Not too surprisingly, killing the four instances of shotcut, and launching Shotcut again, brought Shotcut back to reasonable performance. And exiting Shotcut left the two processes, presumably associated with the launch, still in the list of processes.
Opening Shotcut 17.10.02 (no project) in Linux Mint 17.3 shows 2 processes named Shotcut and when I exit they go away. Those on this forum running ubuntu have had problems even getting Shotcut to run. I used the Linux portable zip (tar.bz2) and created what Mint calls a “Launcher” shortcut for my Desktop. -=Ken=-
The snap version of the Shotcut distro is well named: “Oh snap!!”. I use the portable version, too, although I was able to coerce the latest snap version to run. I haven’t put in a shortcut for launching, but that’s mostly out of laziness (lets see, opening Nautilus, drilling down two folders to click on the distro click-here… yep, building a shortcut seems like a time-saver).
Anyway, I don’t understand why the processes don’t die when the program ends. The other thing that puzzles me about them is the one process that’s doing all sorts of disk writes after the program (allegedly) ends.
After doing housekeeping on excess processes, Shotcut’s running well although I still get occasional stutters and delays, which clear up after a minute or two. The system monitor doesn’t show anything else eating up cycles - for no obvious reason, Shotcut just slows down.
For me the Mint 17 releases don’t support the Snap daemon while Mint 18 releases do support Snapd.

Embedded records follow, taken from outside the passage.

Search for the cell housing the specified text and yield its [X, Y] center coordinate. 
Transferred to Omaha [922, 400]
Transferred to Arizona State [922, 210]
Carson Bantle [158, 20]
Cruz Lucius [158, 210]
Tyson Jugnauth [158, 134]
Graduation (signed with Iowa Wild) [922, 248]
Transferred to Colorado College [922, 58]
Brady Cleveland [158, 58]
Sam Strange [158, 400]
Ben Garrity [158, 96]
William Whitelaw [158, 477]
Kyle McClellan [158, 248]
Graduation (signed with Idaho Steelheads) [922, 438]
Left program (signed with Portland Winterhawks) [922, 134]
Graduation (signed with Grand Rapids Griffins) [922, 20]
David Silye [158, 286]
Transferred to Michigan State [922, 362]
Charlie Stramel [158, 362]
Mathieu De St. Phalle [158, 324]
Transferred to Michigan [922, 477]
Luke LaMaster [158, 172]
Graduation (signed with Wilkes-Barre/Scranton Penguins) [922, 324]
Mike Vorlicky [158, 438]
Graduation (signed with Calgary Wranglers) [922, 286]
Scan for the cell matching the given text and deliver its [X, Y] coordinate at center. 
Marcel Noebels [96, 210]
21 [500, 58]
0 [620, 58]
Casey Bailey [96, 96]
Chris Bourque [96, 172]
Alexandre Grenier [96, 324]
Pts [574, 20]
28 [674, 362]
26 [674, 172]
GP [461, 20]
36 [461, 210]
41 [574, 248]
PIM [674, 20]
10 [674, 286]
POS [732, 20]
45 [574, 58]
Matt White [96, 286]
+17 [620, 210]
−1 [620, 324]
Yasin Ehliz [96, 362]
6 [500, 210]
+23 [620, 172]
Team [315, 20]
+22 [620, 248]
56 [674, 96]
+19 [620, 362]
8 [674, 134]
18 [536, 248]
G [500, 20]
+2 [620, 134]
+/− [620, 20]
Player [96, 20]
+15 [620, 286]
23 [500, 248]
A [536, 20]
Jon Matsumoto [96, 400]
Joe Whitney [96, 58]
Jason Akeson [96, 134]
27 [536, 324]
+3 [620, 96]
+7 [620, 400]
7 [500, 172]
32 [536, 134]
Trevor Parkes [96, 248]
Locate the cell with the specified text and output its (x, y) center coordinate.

Shotcut supports multiple instances and if you set one instance off to Export a project you can open another instance and start a new one at the same time. So, I tried opening a second instance of Shotcut and got the four Processes display like yours. But closing each Shotcut instance saw the proper removal of each pair of processes.
Incidently, I am often fascinated by the “plumbing” of these machines and noticed that leaving my desktop PC running “idle” for a while results in higher than normal CPU spikes which I think are being caused by the Google Chrome Internet browser. Closing and reopening Chrome restores proper operation - but I’m going “Hmmmmmm, I wonder why?”
-=Ken=-
Based on past experience, I generally ignore snap. I’m sure it has its value, but I’ve never seen the value, and I have seen it fail with Shotcut. Too regularly. Thank goodness for the portable release.
It didn’t dawn on me that I can run multiple iterations of Shotcut
It’s very puzzling that the processes don’t end. They’re not zombie processes (mercifully, haven’t seen any in a very long time). That is, they respond to end and kill. Hmmmm… I suppose I could launch Shotcut with a script that does killall at the start of a session…
AFAIK, nothing else I run hangs around after it’s been ended.
I haven’t tried Chrome under Linux. I’ll keep an eye out for something else that decides to use CPU cycles for no obvious reason.
You are probably seeing multiple processes for threads. If you added a clip to the timeline, then a thread is generating waveforms, which can take a while on long source clips.
At the moment the project has 14 additional audio clips (music, typically about 3 minutes long). Is there anything which sppeds up generating the waveforms, or at least doesn’t slow down the process?